1878 7 Feather, 1878 8 Feather, 1878 7/8 Feather. These issues come with a few too many marks and lustre that is seldom found blazing. These are difficult issues to find in eye appeal 9 or 10.
1878-CC. Too many little marks plague this date.
1879. Very difficult to find with bright blazing lustre. Marks are also a problem. I haven't had a gem in stock for a long time!
1880-O. Die rust and poor planchet preparation equal poor lustre. Marks are a problem, too. Finding a gem is a difficult task.
1880-CC. Die rust and marks account for the many inferior specimens in the marketplace. Gems are very difficult.
1886-O. For a coin with a mintage of 10 million pieces, it is amazing there are not more mint state examples around. The combined NGC and PCGS populations are: MS-60 (242), MS-61 (310), MS-62 (497), MS-63 (387), MS-64 (136), MS-65 (0).
Compare these numbers to the 1887-O at almost the same mintage. Four times as many 1887-Os have been certified as 1886-Os. The reason for this is unclear.
Dull lustre and a scruffy look characterize the 1886-O. The best deal, in my opinion, is MS-60 to MS-62 and if you hold out for a gem, you may never find one!
1887-O. This issue can be difficult for strike, but with a little work a well-struck example can be found.
1890. Most come with soft, dull lustre. Occasionally you can find this issue bright and sharp.
1891-O. With this date we begin a string of "O" mints with bad to terrible strikes. The 91-O strike ratio appears to be 70% bad, 30% good, so there is a good chance of finding a decent strike.
A word of caution -- a good strike on these poorly struck "O" mint issues will never look as good as some of the sharply struck dates, such as 79-S, 80-S or 81-S.
1892-O. This issue is the worst "O" mint for strike. Once in a while a piece appears with a good strike in MS-64 or MS-65, but never with a great strike. It is best not to get hung up on this one, because it may drive you nuts!

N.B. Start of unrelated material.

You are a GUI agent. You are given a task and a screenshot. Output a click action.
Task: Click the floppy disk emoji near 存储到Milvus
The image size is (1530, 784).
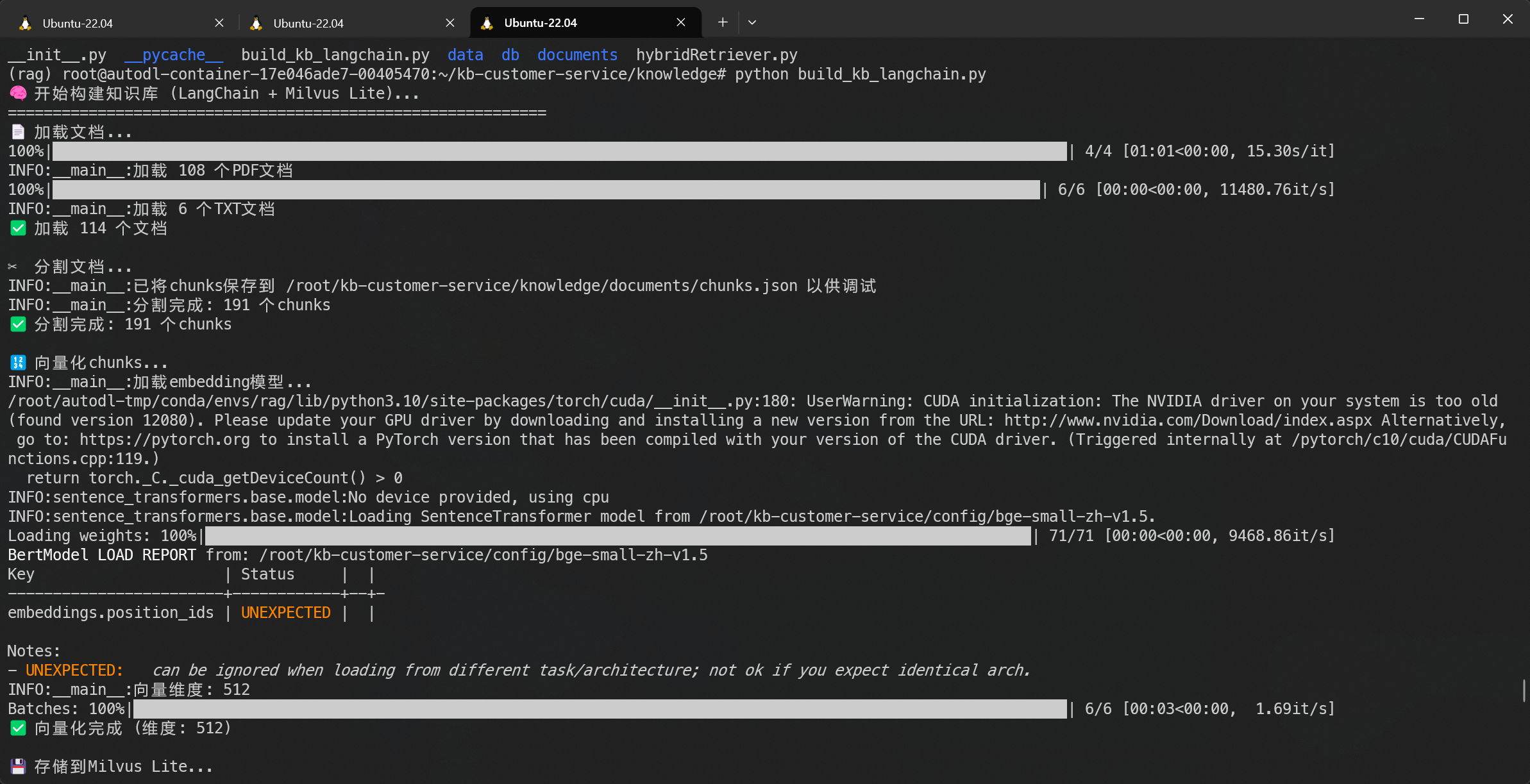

1893-CC. More than half this issue comes with a very poor strike. The other half comes with lots of marks. This doesn't leave much room for a nice example, does it? Patience will win out, as the occasional nice coin turns up.
1893-O. Not a terrible strike, but certainly not great -- kind of in the middle. Lustre can also be a problem. Combine this with the fact that 93-O is a really scarce coin in mint state, and you have your work cut out for you.
1894-O. Similar to the 93-O, just a little worse. Marks can be a problem. Plus there are few mint state examples around to choose from. This is an especially hard issue for good eye appeal in MS-60 to MS-62.
1895-O. Look for strike to be OK, not great. This issue suffers from dull lustre and few mint state examples to choose from. Since mint state is a very difficult task, this issue might be better approached at AU-55 to AU-58.
1896-O. Most pieces were struck from rusted dies, so lustre is a major problem. Strike is neither good nor bad; marks are usually a problem in MS-60 to MS-62 grades.
There have been plenty of coins certified in MS-60 to MS-62, so the trick is finding one you like!
1897-O. This is similar to 96-O, but lustre on this issue is somewhat better. Again, you may have a difficult time locating a specimen in MS-60 to MS-63 you can live with.
1901. This is my candidate for "Worst Made Morgan Dollar." Here you find greasy dies, poor lapping of the dies, improper pressure of the presses, and poor quality planchets.
If you feel confident you can find a nice coin in this date, think again. I have never seen one and most of the gem sets of Morgan Dollars contain a Proof instead of a Mint State example.
This issue must be considered completely separate from the rest of the series. What I recommend you look for is a coin that is much better than normal for the date. I don't often find examples like this, but rest assured that when I do, it will be the best that is available. In this issue MS-62 is the grade to shoot for.
1901-O. I know this is a common coin, but it is especially hard to find in gem MS-65 or MS-66. Some rusty dies and plenty of marks make a gem difficult in this issue.
1902-S. Improper lapping of dies left lines running through the obverse and/or reverse on lots of specimens. Strike can be a problem too, so a gem is mighty hard to find.
1904. Dull grey is not a look generally preferred in the Morgan series, but describes most of the coins in this date. There are just a few around with bright lustre, so have patience when looking for this issue.
1921 P, D, and S. This year marks a redesign. Who knows why, but the mint made a really ugly design.
On the obverse the profile is slightly different, and the hair is quite different from previous issues. Hair detail runs strong and weak within the same die. The reverse is a catastrophe: the breast feathers seem sculpted with a butter knife, leaving almost no detail.
The "P" and "D" mints are the best struck for the date, but both issues are plagued with marks.
The "S" mint is the true disaster. Here we find poorly lapped dies, lousy strikes, and soft, dull lustre. Sound appealing? Gems are few and far between, although I have had one in MS-65. This was the last issue Wayne Miller found for his gem set of dollars!